REMORD GREGAIRE
FRIEDRICH NIETZSCHE 1881
Le Gai-Savoir
Remords grégaire
Durant les périodes les plus reculées et les plus longues de l’humanité, il y avait un genre de remords tout autre que ceux d’aujourd’hui !
On ne se sent aujourd’hui responsable que de ce que l’on veut et de ce que l’on fait, et l’on porte en soi son sujet de fierté : tous nos juristes partent de ce sentiment de plaisir et de satisfaction que l’individu trouve en lui-même comme si c’était là depuis toujours la source du droit !
Mais durant la plus longue période de l’histoire de l’humanité, rien n’était plus effrayant que de se sentir un individu isolé !
Etre seul, avoir une façon particulière de sentir, n’obéir ni dominer, représenter un individu, voilà qui jadis n’était pas un plaisir mais une punition !
On était condamné « à l’individu » !
La liberté de penser passait pour le malaise en soi !
Tandis que nous éprouvons la loi et l’intégration comme contrainte et privation, on éprouvait alors l’égoïsme comme une affaire pénible, une véritable détresse !

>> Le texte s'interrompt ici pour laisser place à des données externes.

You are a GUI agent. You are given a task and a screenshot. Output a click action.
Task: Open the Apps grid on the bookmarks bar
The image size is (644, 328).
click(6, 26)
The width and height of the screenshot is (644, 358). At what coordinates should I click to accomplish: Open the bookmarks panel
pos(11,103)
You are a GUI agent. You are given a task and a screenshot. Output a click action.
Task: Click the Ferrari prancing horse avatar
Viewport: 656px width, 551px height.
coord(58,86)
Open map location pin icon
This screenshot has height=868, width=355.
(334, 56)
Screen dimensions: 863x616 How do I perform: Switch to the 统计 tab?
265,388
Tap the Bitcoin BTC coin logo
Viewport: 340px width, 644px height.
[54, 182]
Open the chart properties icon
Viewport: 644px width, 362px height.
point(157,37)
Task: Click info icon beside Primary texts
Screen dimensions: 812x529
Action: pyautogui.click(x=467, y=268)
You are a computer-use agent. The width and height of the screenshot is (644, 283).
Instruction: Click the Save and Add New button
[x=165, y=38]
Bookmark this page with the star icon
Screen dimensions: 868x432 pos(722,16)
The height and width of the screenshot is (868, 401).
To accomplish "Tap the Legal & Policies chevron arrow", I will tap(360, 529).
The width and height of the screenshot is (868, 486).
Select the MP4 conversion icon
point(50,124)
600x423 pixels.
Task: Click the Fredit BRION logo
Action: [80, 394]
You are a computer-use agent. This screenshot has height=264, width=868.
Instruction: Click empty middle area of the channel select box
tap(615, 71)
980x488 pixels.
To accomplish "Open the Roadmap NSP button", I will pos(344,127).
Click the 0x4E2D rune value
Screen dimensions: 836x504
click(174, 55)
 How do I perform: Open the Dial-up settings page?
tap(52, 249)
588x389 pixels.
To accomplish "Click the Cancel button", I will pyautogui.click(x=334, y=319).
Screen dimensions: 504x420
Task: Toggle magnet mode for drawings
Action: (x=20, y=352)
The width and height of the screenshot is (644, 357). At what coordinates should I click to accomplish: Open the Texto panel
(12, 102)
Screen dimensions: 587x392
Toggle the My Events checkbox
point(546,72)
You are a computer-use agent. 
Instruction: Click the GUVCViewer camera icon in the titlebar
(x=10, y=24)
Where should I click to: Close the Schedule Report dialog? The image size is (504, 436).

Etre soi-même, s’évaluer soi-même d’après ses propres poids et mesures, voilà qui jadis était contraire au goût !
Un penchant dans ce sens eût été considéré comme folie !
Car le fait d’être seul impliquait toutes les misères, toutes les craintes !
Autrefois, le « libre-arbitre » avait pour proche voisine la mauvaise conscience ; moins on agissait librement , plus s’exprimait dans l’acte l’instinct grégaire et non point le sens personnel, plus on s’estimait être moral !
Tout ce qui portait préjudice au troupeau, que l’individu l’eût voulu ou non, donnait autrefois des remords non seulement à l’individu même mais à son voisin, voire au troupeau tout entier !
C’est en quoi nous avons le plus modifié notre jugement !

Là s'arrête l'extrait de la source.